Premier Doug Ford's move to invoke the notwithstanding clause in the battle to downsize City of Toronto's number of councillors may be restricted to Toronto, but local MPP thinks the harm is broader the immediate people who are affected.

NDP MPP for Windsor-Tecumseh Percy Hatfield says it's an attack on democracy

NDP MPP for Windsor-Tecumseh is one of Doug Ford's many critics for the premier's use of the notwithstanding clause. (Michael Hargreaves/CBC)

If premier Doug Ford's Efficient Local Government Act passes, the City of Toronto will have 25 councillors, a number which is equivalent to the "City of Windsor having two city councillors," according to NDP MPP Percy Hatfield.

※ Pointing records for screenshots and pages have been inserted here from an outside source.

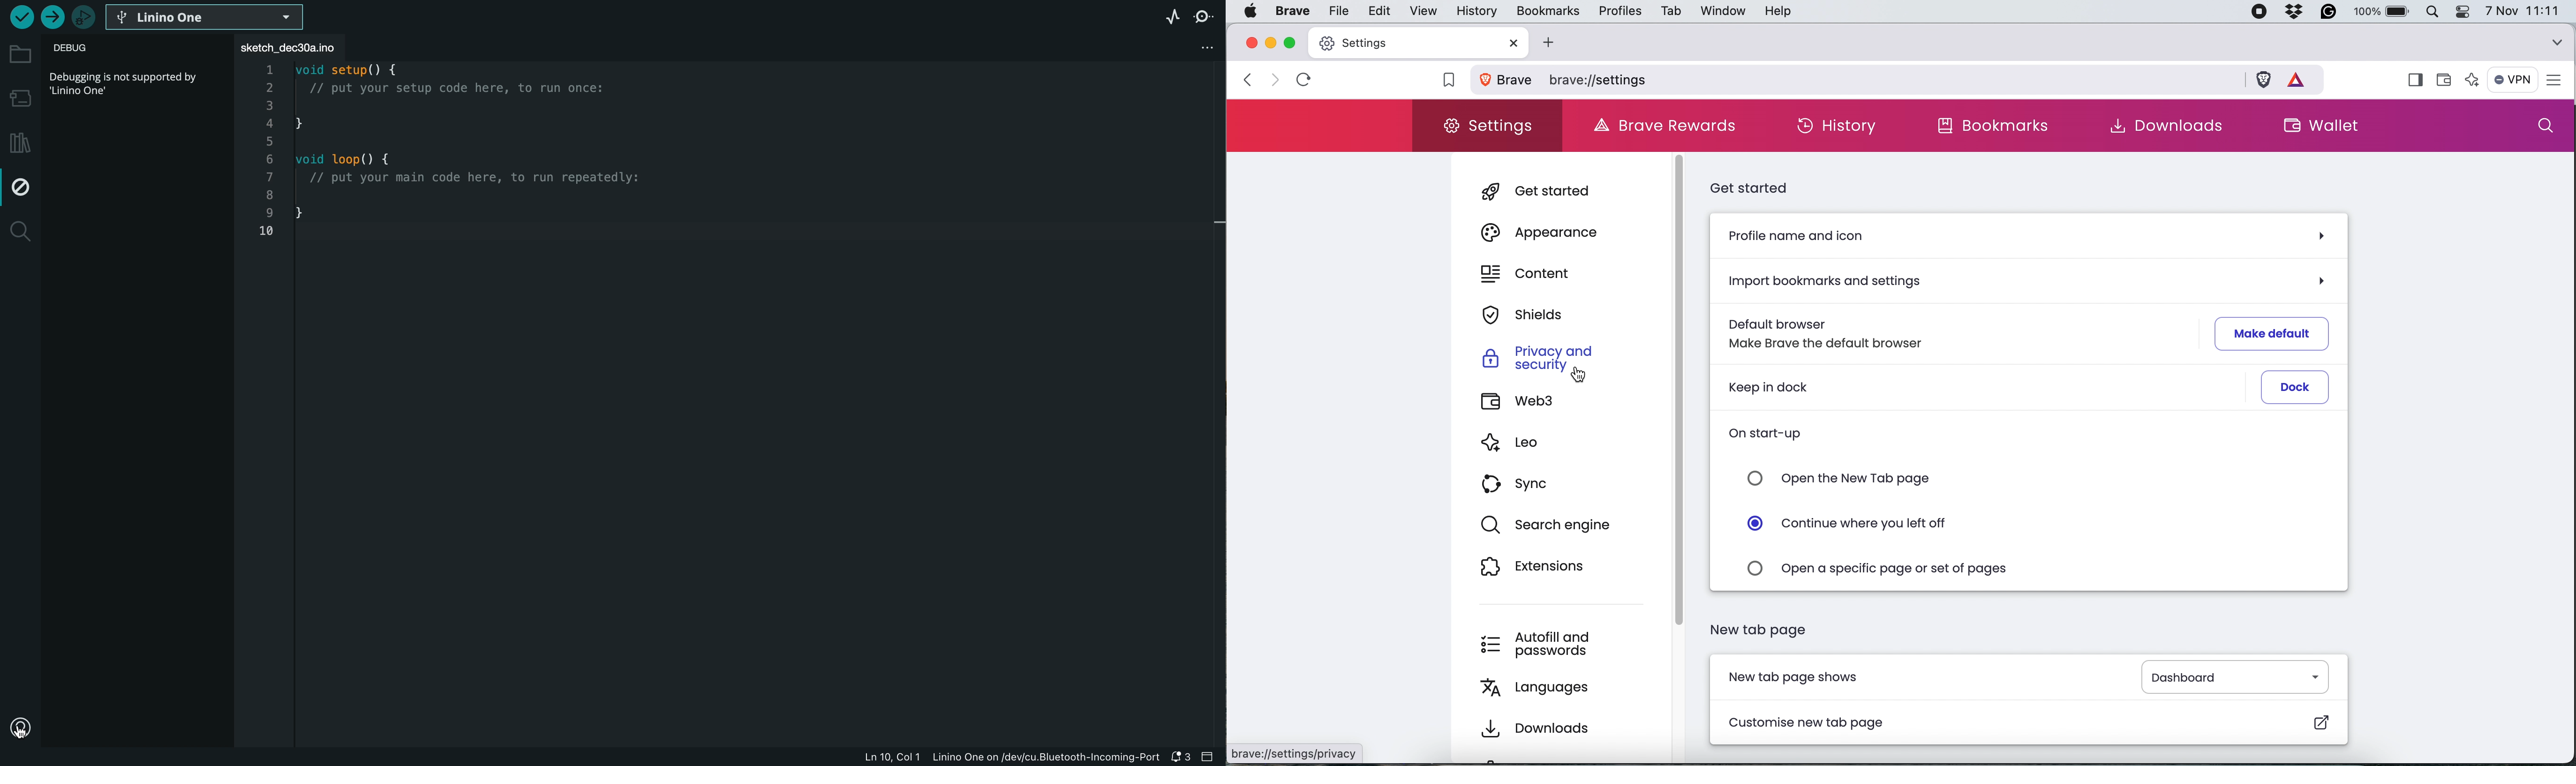 The image size is (2576, 784). I want to click on downloads, so click(1529, 725). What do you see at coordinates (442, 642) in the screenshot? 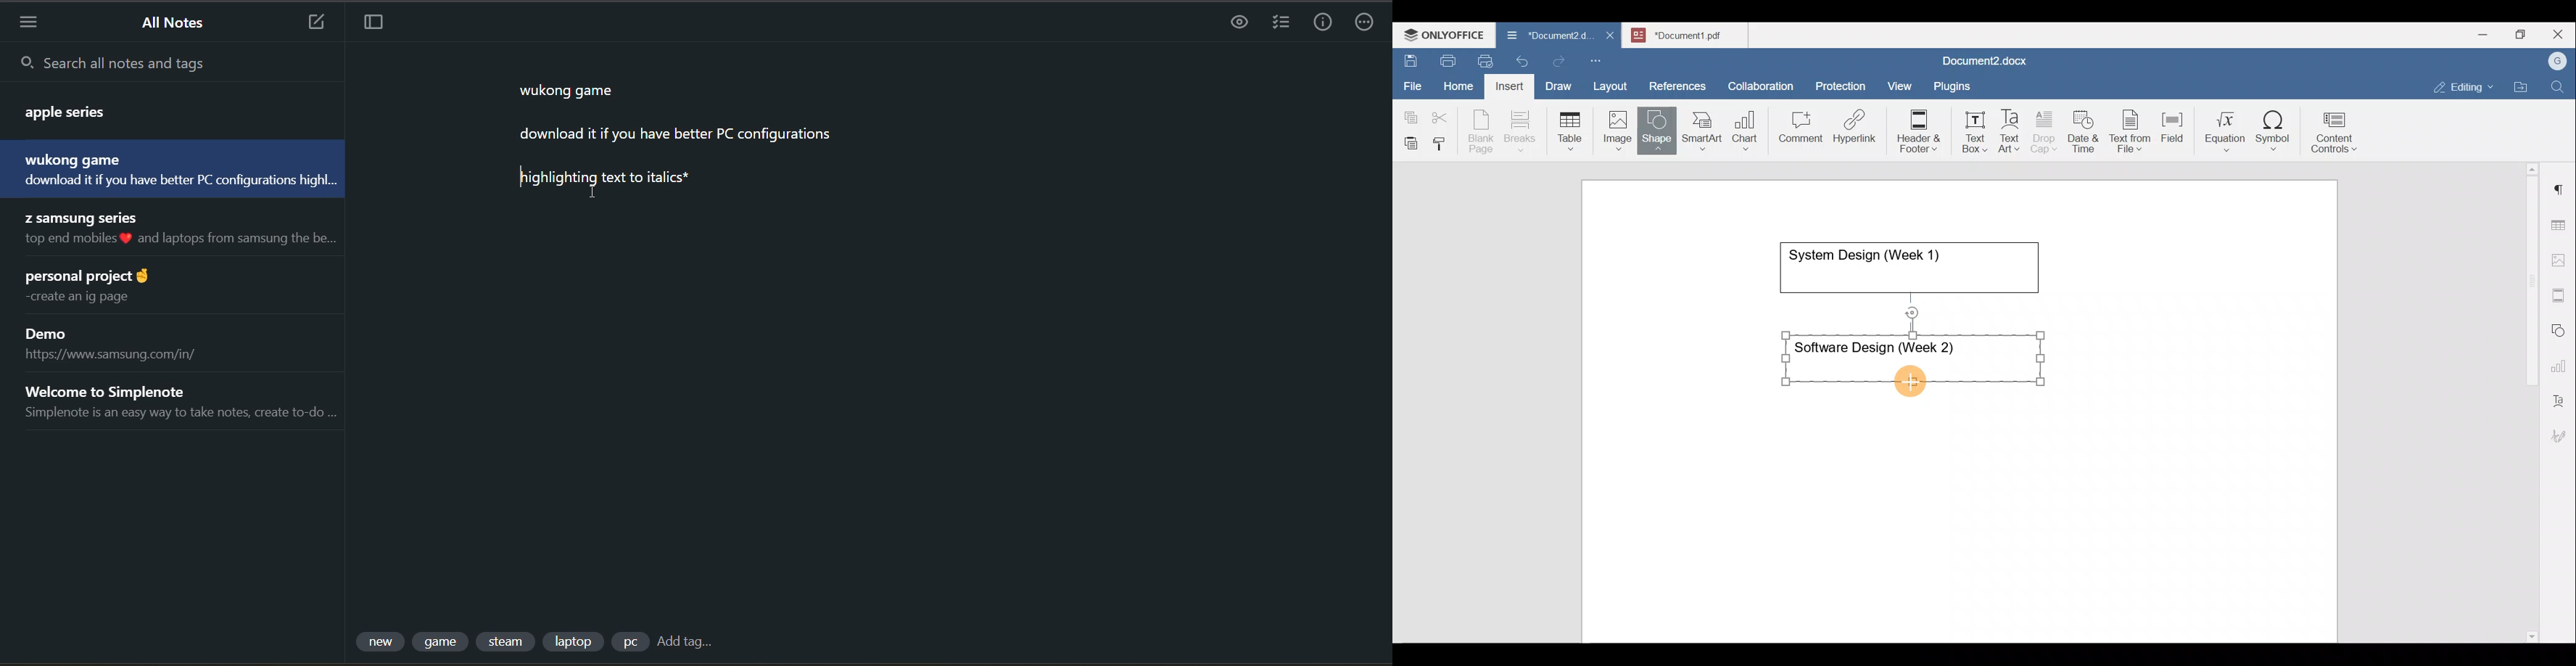
I see `tag 2` at bounding box center [442, 642].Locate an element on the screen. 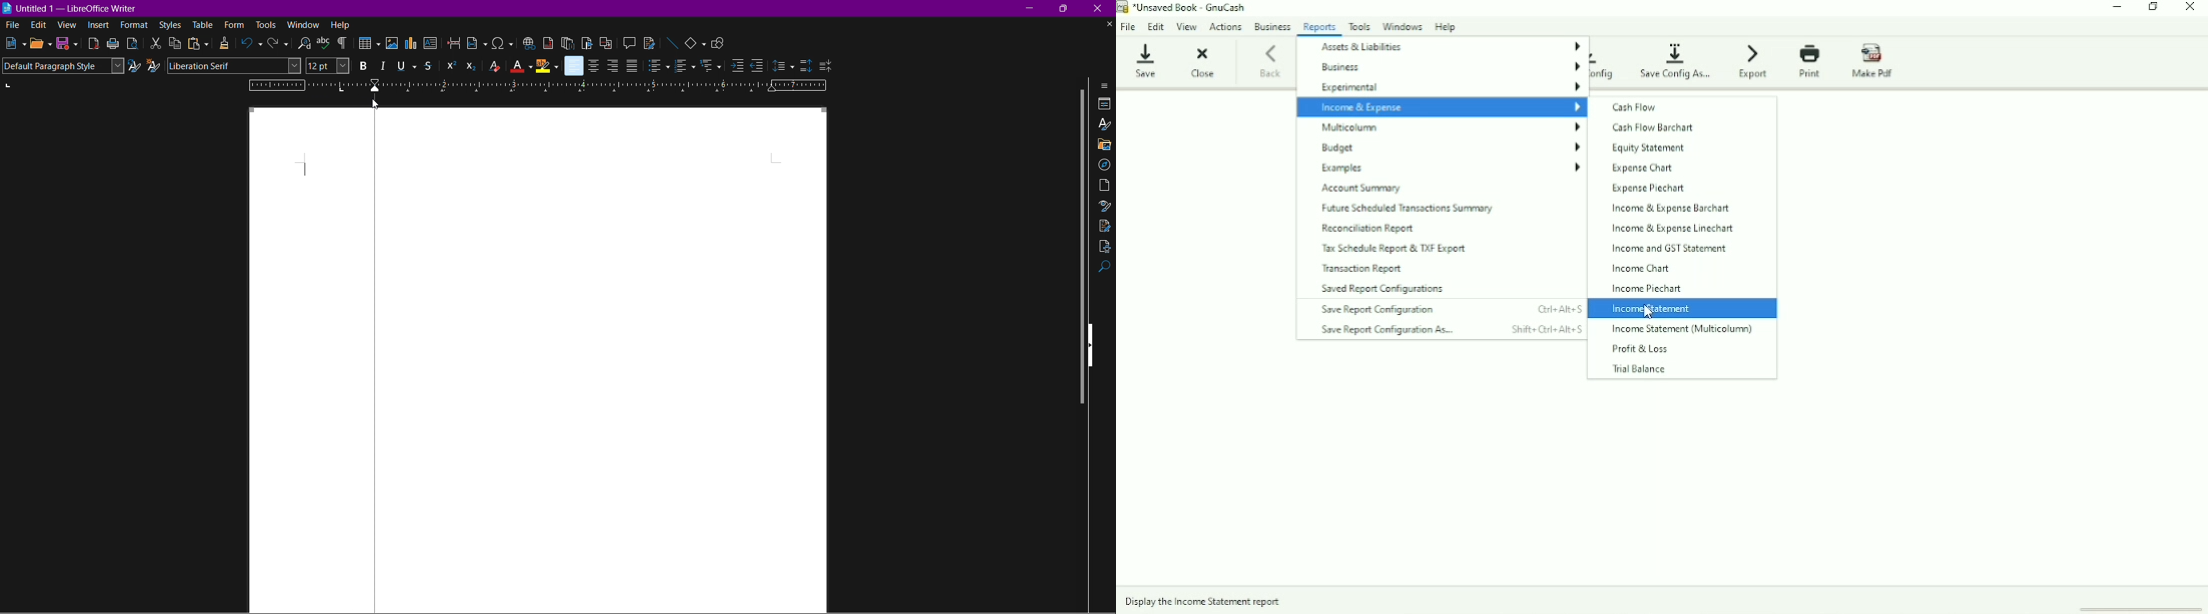 This screenshot has height=616, width=2212. Manage Changes is located at coordinates (1105, 226).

Hatfield is among many critics against Ford's use of the notwithstanding clause after an Ontario judge blocked the previous version, called the Better Local Government Act.

"They're just trampling on democracy," said Hatfield, MPP for Windsor-Tecumseh, who was at Queen's Park for the heated discussion that unfolded.

Some protestors were seen handcuffed and brought out of the gallery by security. The Speaker called for a recess and cleared out of the public gallery after protesters yelled "this is not democracy," drowning out proceedings.

NDP MPPs banged on their desks and were escorted out one by one at the Ontario legislature Wednesday afternoon as they tried to delay the reintroduction of the notwithstanding clause bill to cut the size of Toronto city council. 2:18

Later in the afternoon, NDP MPPs were kicked out one-by-one when they loudly protested the reintroduction of the bill.

In a statement from the Government of Ontario, they say a smaller council would "end political gridlock" and also save city taxpayers at least $25 million over four years.

One of Hatfield's main concerns is that Ford is "interfering halfway through a municipal campaign," and doing so without any notice.

"He didn't breathe one word of it during the [provincial election]," said Hatfield.

While Ford's current move is only restricted to Toronto, Hatfield said the harm in the premier's action is that he won't have problems using the notwithstanding clause again.

"He's sending a message that it's his way or the highway," said Hatfield.